After the mutation stage, the optimiser will run a new 'offspring' optimization pass. Subsequently, it will repeat all stages but only if the fitness score of an 'offspring' pass was higher than the last fittest optimisation pass. Such an outcome would mean that there is room for improvement, indicating that optimisation should continue.

Otherwise, the algorithm will increase its stagnation counter. If the stagnation counter reaches the value of the algorithm stagnation period parameter, the optimisation process will be automatically stopped.

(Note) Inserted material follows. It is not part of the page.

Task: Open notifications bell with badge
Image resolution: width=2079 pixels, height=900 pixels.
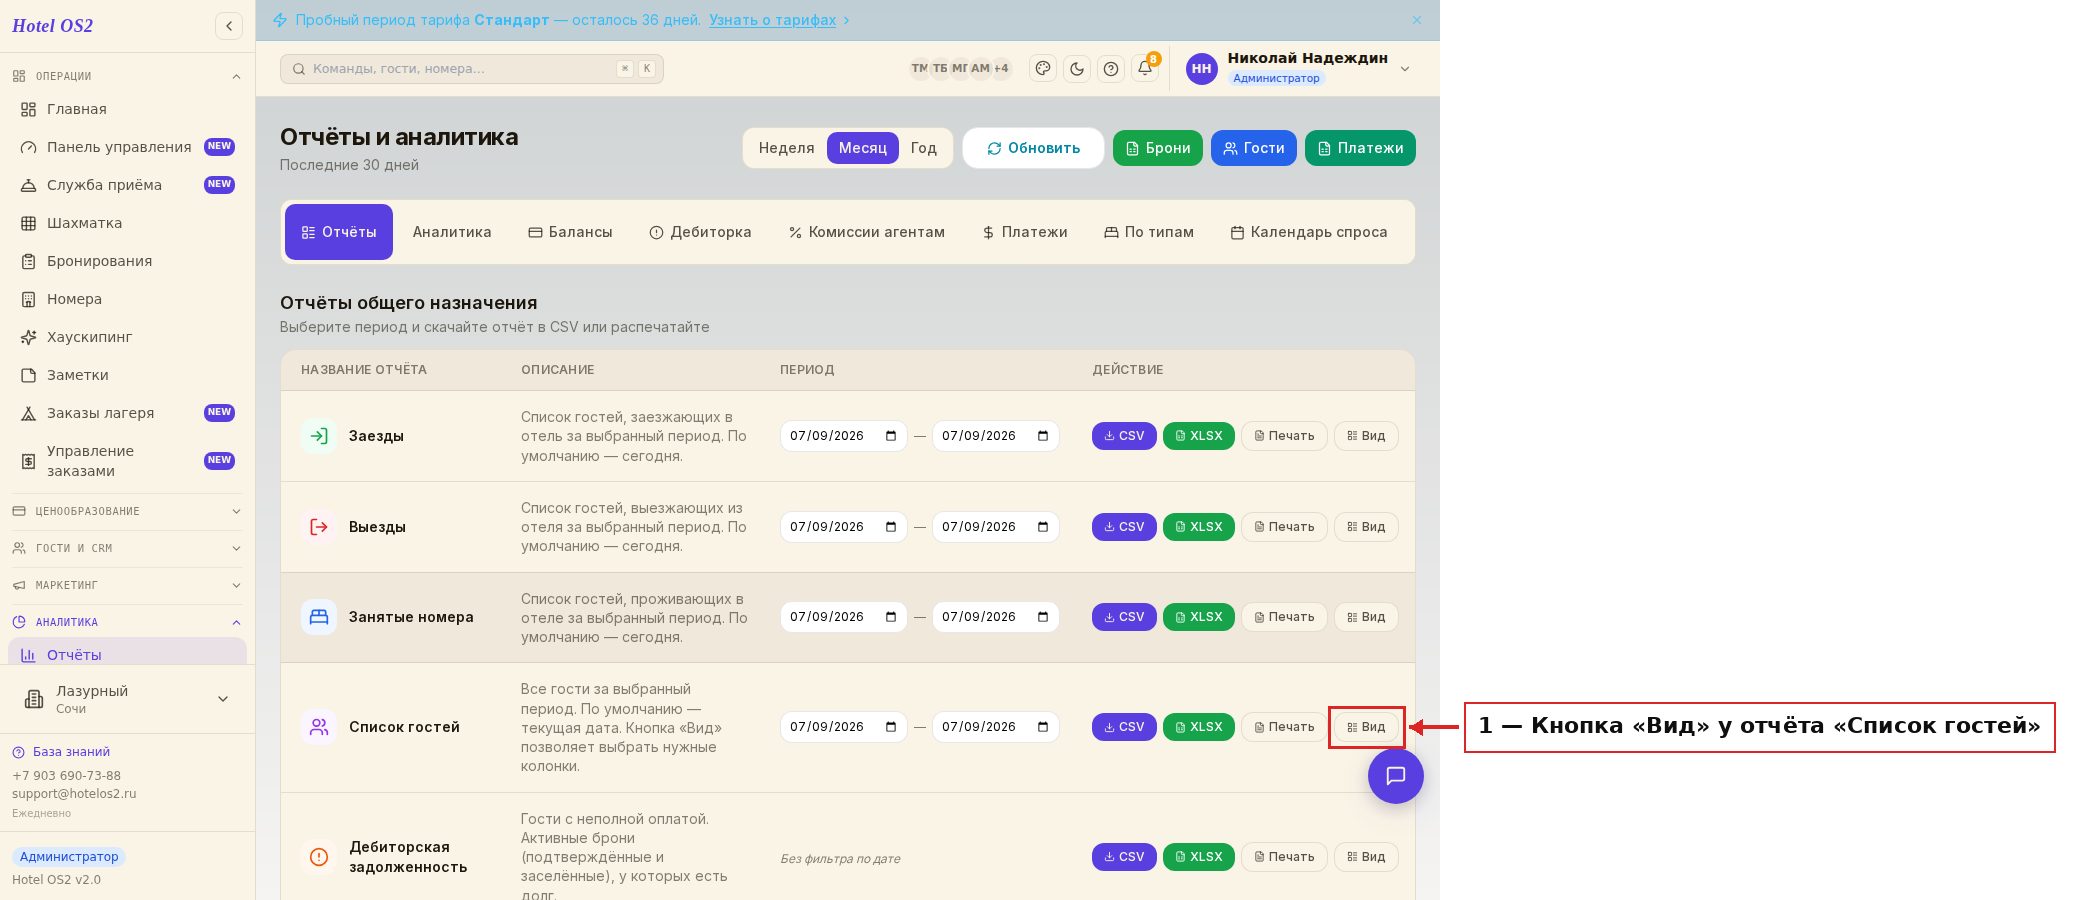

Genetic Algorithm Parameters

The genetic algorithm has several parameters that it uses during its lifetime. These parameters cannot be changed.

Parameter Definition
Population Size The maximum size of a population or the maximum number of passes made during each optimization iteration.
Max Iteration Count The maximum number of optimization iterations performed by the algorithm.
Stagnation Period The maximum value of the stagnation counter. If this value is reached, the algorithm is stopped.
Elite Percentage This value is used to select an X% of individuals with the highest fitness scores from the current algorithm iteration. These passes will 'survive' to the next iteration.
Tournament Size Percentage This value is used to select an X% of individuals from an iteration for finding 'parent' passes.
Migrans Percentage This value is used to add an X% of randomly created passes during each new iteration or population generation.
Mutation Percentage The percentage of the parameters of 'offspring' passes to be mutated.
Mutation Probability Percentage The percentage of 'offspring' passes that to be mutated. The passes not included in this percentage will not go through the mutation stage.